## EXCERPTED RECORDS:
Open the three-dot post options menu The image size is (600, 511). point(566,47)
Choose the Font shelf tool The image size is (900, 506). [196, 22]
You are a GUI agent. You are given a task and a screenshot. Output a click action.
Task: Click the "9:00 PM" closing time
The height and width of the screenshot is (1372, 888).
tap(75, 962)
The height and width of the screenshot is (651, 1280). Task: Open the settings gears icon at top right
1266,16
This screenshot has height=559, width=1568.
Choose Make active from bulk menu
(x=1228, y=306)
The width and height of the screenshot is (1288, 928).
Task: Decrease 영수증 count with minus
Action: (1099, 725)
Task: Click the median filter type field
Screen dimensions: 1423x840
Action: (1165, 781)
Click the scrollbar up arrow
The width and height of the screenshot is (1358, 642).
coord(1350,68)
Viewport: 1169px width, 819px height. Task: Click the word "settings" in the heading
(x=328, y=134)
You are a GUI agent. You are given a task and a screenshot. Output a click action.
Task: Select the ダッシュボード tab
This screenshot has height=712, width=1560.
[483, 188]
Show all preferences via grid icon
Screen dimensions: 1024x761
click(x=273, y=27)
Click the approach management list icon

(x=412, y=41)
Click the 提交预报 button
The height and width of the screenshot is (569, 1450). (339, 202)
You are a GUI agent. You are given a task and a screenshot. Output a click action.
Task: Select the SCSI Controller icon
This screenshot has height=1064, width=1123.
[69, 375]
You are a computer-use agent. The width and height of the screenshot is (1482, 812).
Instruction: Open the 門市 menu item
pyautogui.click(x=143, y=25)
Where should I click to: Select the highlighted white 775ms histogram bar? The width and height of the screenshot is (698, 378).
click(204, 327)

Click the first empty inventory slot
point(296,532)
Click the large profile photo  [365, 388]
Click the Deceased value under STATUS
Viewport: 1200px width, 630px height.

## AIM OF THE TASK:
Copy out all of the material above word for word, keeping every line as it appears.

## EXERCISE RESPONSE:
Open the three-dot post options menu The image size is (600, 511). point(566,47)
Choose the Font shelf tool The image size is (900, 506). [196, 22]
You are a GUI agent. You are given a task and a screenshot. Output a click action.
Task: Click the "9:00 PM" closing time
The height and width of the screenshot is (1372, 888).
tap(75, 962)
The height and width of the screenshot is (651, 1280). Task: Open the settings gears icon at top right
1266,16
This screenshot has height=559, width=1568.
Choose Make active from bulk menu
(x=1228, y=306)
The width and height of the screenshot is (1288, 928).
Task: Decrease 영수증 count with minus
Action: (1099, 725)
Task: Click the median filter type field
Screen dimensions: 1423x840
Action: (1165, 781)
Click the scrollbar up arrow
The width and height of the screenshot is (1358, 642).
coord(1350,68)
Viewport: 1169px width, 819px height. Task: Click the word "settings" in the heading
(x=328, y=134)
You are a GUI agent. You are given a task and a screenshot. Output a click action.
Task: Select the ダッシュボード tab
This screenshot has height=712, width=1560.
[483, 188]
Show all preferences via grid icon
Screen dimensions: 1024x761
click(x=273, y=27)
Click the approach management list icon

(x=412, y=41)
Click the 提交预报 button
The height and width of the screenshot is (569, 1450). (339, 202)
You are a GUI agent. You are given a task and a screenshot. Output a click action.
Task: Select the SCSI Controller icon
This screenshot has height=1064, width=1123.
[69, 375]
You are a computer-use agent. The width and height of the screenshot is (1482, 812).
Instruction: Open the 門市 menu item
pyautogui.click(x=143, y=25)
Where should I click to: Select the highlighted white 775ms histogram bar? The width and height of the screenshot is (698, 378).
click(204, 327)

Click the first empty inventory slot
point(296,532)
Click the large profile photo  [365, 388]
Click the Deceased value under STATUS
Viewport: 1200px width, 630px height.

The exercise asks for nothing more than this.